» PAGE TEXT
---*---
Humans are complex and have many parts, many of them
developed at different times in the organism’s phylogeny, or evolutionary
history.*
This issue of phylogenetic incongruence arises when one
feature, such as olfaction, reaches its locked-in phase before another
feature, like language.
And so, it is this way with our sense of smell. Olfaction
is the earliest sense to develop. Vertebrates are the first creatures to have
an olfactory system. But this is confusing because we can say that plants smell
too. Olfaction at its base is chemoreception, requiring only a chemical and a
receptor for recognizing that chemical. To think of it, some early, old, simple
organism could sense light levels and acoustic/mechanical vibrations, but we
would not say they could see or hear. Vision in humans is much
more than mere photoreception (isn’t it?). But olfaction is not so much.
---*---
» SUPPLIED DATA
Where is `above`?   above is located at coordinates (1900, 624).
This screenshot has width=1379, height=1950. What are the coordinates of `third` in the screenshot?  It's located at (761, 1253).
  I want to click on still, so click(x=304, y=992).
---*---
» EXERCISE AIM
Please continue the passage on the evolution of the sense of smell, starting right after its final sentence.

» RESPONSE TO THIS EXERCISE
All this is to say that the ‘network architecture’ of our
olfactory system is so old, so far back to the beginning, that although humans
have evolved other parts of themselves as to deprioritize its use, its
structure persists. This necessitates the kludge, the chimerical retrofit that
is our olfactory-language system. To talk about smells, to generate an
empirical, consensual recognition of olfactory experience – which requires
language – is like trying to eat an electron. Sure you can say that’s what
you’re doing, but is it really?
*The sequence of these developments are reflected in
the ontological development, that is the development of an individual from
gestation through maturity, and are so vividly illustrated in this chart by the
master Ernst Haeckel.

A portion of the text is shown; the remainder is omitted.